Exercise 1 | In the passage on self-defense, what does "strongest" mean when choosing the part of your body to strike with?

Extract to read |
┄┄┄┄┄┄┄┄┄┄
In order to retaliate physically in a way that protects you, you need to attack the most vulnerable part of his body with the strongest part of yours or something hard or sharp. Strongest does not necessarily mean hardest, it means least breakable.

Buildings and bridges are made to bend in the wind,
to withstand the world that’s what it takes. All that steel and stone
is no match for the air, my friend. What doesn’t bend, breaks.”

~ Ani DiFranco from her song, Buildings and Bridges

When you practice or even think about self defense, ask yourself this: Is the target I have chosen vulnerable enough as to be debilitating? If it isn’t, don’t stake your life on it.

To state the obvious, the best target is one that, when you make contact, will cause the other guy more pain than it causes you. In movies people punch to the face. Because we see it so often it has become an instinctive response and part of the culture. The face is the center of personality and therefore what we as emotional humans seek to destroy first. It is, however, often, not the best target. Small bones in the hands break easily, unless highly trained (and the sad truth is that most hands highly trained enough to withstand punching to hard targets reap the reward of painful arthritis later in life).

It may actually require a conscious decision from you to attack something other than the face. And there may be no time for conscious decision, which is why we are preparing now. If the face is your only option, take it, but be aware that anything aimed at the face is briskly tracked by the eyes. Yet another reason the face is often not the best primary target.

By a debilitating target I mean one that will force your assailant to discontinue his attack. Pain is very subjective and difficult to quantify. Someone on drugs or used to being disciplined by way of systematic beatings or torture can endure quite a bit more pain than you may even be able to imagine. You can be in agonizing pain and still manage to give birth to your child without passing out. A violent criminal may be able to take quite a hit and still continue to hurt you.

The amount of pain a criminal will be able to withstand generally corresponds with his level of determination. If he is looking for an easy target, a bit of fight from you may deter him. If he enjoys a fight, has invested time and energy searching for you or vetting you and is intent on his decision, a bit of fight will only galvanize him or entertain him. If he’s on drugs, he may not feel pain. He may not even respond to broken limbs. I know a martial artist who won a tournament with a broken collarbone. My friends have much crazier stories.

We are planning for something that can’t be planned. We are gathering information in the event we need it. Whether or not it comes to our aid is anyone’s guess. Everything you know about crime and about yourself along with every bit of knowledge you have gathered about this criminal will need to come into play in the moment. You will have some idea of his level of commitment to this crime based on his behavior. You may be able to tell if someone is on drugs. You must find a way to connect with your focus and your plan and commit to the job at hand which is to make sure he can’t keep hurting you or your child. If luck is not on your side and you are alone, you will at the very least need to create an opening so you can run away, presumably by hurting him enough to make him rethink his choice, taking his legs out from under him, knocking him out or running really fast. Barring the less gory options you will need blind or disable him in some way. Or kill him.
┄┄┄┄┄┄┄┄┄┄
Data supplied |
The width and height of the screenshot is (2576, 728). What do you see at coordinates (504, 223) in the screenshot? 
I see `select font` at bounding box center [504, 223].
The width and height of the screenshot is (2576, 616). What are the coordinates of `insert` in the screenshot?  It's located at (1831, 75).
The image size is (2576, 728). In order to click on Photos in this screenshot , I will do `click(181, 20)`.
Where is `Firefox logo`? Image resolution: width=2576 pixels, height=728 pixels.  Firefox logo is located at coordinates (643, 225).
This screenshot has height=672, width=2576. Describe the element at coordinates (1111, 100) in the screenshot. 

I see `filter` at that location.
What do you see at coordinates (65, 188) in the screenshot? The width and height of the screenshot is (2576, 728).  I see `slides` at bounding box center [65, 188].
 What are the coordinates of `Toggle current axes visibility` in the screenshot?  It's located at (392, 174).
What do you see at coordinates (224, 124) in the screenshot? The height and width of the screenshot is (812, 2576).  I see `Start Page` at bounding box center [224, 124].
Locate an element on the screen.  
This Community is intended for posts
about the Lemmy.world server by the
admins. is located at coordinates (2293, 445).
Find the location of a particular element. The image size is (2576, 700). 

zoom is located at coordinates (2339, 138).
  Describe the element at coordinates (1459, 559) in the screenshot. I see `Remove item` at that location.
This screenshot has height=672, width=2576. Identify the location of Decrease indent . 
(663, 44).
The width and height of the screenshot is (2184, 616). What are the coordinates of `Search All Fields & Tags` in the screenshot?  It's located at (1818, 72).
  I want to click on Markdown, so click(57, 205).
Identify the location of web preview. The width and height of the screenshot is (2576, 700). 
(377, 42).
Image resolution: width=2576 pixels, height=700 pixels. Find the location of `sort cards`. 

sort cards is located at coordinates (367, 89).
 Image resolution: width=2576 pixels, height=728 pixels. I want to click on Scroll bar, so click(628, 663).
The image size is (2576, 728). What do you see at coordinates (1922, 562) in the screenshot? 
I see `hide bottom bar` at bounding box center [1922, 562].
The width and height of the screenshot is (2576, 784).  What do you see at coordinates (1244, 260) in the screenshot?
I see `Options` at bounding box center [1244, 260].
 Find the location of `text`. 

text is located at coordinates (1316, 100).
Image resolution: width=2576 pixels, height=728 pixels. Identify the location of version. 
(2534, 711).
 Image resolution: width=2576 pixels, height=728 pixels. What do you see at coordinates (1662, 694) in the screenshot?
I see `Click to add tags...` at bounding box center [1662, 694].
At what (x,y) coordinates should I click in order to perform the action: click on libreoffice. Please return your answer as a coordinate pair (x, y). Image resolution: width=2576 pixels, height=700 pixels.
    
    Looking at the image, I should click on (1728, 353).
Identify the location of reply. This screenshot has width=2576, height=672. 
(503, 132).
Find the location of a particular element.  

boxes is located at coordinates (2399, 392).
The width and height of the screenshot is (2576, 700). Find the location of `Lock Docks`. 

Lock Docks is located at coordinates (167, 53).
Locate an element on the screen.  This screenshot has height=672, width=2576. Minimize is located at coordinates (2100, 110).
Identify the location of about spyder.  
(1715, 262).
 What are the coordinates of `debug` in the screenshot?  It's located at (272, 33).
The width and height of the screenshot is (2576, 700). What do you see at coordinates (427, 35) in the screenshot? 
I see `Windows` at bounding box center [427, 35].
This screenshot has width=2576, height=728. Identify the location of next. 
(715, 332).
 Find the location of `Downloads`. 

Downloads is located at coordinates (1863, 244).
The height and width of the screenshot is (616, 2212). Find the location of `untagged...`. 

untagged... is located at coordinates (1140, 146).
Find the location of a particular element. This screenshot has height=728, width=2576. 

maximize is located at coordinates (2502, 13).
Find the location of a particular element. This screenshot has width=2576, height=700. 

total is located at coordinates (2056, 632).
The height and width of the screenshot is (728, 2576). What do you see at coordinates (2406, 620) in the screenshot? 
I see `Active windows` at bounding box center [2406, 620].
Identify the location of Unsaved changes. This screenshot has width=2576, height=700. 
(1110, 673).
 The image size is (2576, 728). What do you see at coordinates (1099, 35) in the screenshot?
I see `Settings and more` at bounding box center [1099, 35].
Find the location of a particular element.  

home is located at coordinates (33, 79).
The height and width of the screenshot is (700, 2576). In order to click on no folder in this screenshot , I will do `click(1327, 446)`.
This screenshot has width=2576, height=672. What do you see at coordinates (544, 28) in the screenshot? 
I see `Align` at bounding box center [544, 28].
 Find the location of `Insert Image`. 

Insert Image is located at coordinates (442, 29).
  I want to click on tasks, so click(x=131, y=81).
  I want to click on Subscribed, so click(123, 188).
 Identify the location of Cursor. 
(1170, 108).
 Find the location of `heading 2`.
┄┄┄┄┄┄┄┄┄┄
Exercise 2 | Copy out the lines of the records between the line holding "At what (x,y)" and the line holding "Looking at the", inclusive.

Task answer 1 | Least breakable.

Task answer 2 |
At what (x,y) coordinates should I click in order to perform the action: click on libreoffice. Please return your answer as a coordinate pair (x, y). Image resolution: width=2576 pixels, height=700 pixels.
    
    Looking at the image, I should click on (1728, 353).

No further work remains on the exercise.